«Ma è importante educarli allo sport»

A pochi giorni dall’inizio della scuola, la domanda più ricorrente fra i genitori è se le mense siano all’altezza del loro compito. «Quelle pubbliche - assicura la dottoressa - offrono standard elevati perché i menù sono studiati dai dietisti. La cosa migliore sarebbe accertarsi della presenza di medici specialisti che stabiliscano diete equilibrate. Le migliori sono quelle che garantiscono un giusto apporto di micronutrimenti, come vitamine e sali. Oltre che di carboidrati, proteine e grassi. È per questo che approvo l’iniziativa di promuovere il consumo di frutta e verdura anche a scuola». Da un’indagine Doxa è emerso che il 30 per cento dei bambini fra i 6 e gli 11 anni non consuma frutta, il 20 per cento non beve latte e il 50 per cento non mangia verdura.
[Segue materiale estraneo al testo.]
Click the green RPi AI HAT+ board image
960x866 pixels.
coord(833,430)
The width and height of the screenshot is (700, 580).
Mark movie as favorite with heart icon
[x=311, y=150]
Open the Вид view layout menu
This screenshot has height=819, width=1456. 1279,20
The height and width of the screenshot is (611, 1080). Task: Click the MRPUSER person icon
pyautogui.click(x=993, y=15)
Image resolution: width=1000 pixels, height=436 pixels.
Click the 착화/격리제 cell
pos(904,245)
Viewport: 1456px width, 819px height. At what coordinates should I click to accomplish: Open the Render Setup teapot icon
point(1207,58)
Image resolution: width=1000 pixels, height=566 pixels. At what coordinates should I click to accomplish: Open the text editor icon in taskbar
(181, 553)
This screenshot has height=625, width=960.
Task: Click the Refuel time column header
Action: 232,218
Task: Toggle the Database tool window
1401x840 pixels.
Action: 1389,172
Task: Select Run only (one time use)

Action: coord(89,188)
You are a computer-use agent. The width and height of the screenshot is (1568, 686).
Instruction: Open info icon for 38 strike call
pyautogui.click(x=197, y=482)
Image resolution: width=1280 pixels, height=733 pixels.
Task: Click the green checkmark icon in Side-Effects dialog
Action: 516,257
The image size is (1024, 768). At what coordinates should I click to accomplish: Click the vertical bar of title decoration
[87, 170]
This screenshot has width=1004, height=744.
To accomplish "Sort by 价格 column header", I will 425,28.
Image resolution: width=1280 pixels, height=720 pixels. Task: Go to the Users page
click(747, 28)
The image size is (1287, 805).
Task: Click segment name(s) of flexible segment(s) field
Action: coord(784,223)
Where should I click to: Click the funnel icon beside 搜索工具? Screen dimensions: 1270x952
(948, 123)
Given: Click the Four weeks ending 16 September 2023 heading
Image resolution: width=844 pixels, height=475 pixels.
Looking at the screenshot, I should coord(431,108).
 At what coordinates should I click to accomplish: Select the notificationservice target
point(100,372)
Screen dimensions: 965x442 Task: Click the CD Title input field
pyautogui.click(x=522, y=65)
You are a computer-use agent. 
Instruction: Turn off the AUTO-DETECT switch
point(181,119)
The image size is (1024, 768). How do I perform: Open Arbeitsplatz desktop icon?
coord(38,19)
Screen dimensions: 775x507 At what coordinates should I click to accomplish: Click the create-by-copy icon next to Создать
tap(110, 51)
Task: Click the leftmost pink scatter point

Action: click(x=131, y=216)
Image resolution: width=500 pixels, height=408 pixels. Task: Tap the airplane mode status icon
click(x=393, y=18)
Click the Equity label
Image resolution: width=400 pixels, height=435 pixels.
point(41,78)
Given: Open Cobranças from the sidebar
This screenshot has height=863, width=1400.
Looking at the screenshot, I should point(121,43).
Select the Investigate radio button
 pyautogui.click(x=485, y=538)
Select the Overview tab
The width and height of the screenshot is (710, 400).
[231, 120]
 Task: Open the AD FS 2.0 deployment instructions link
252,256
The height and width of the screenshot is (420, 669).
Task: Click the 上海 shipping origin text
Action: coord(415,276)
L’autunno, stagione intermedia, è il periodo migliore per educare i bambini alla varietà dei cibi. «I più giovani dovrebbero imparare a scoprire i sapori originali degli alimenti - dice la Lertola -. Largo dunque a prodotti freschi freschi, o surgelati purché conditi con olio crudo e spezie». Ma non demonizziamo le famigerate merendine. «Contengono grassi meno nobili di quelli che useremmo in casa - spiega -, ma almeno sono piccole e porzionate. Con la classica torta della nonna si rischia di esagerare». E poi, immancabile, l’attività fisica. «Dobbiamo abituare i nostri figli a stili di vita corretti - dice -. Ma lo sport dovrebbe sempre essere un divertimento. Mai costringere un bambino a fare qualcosa che non gli piace».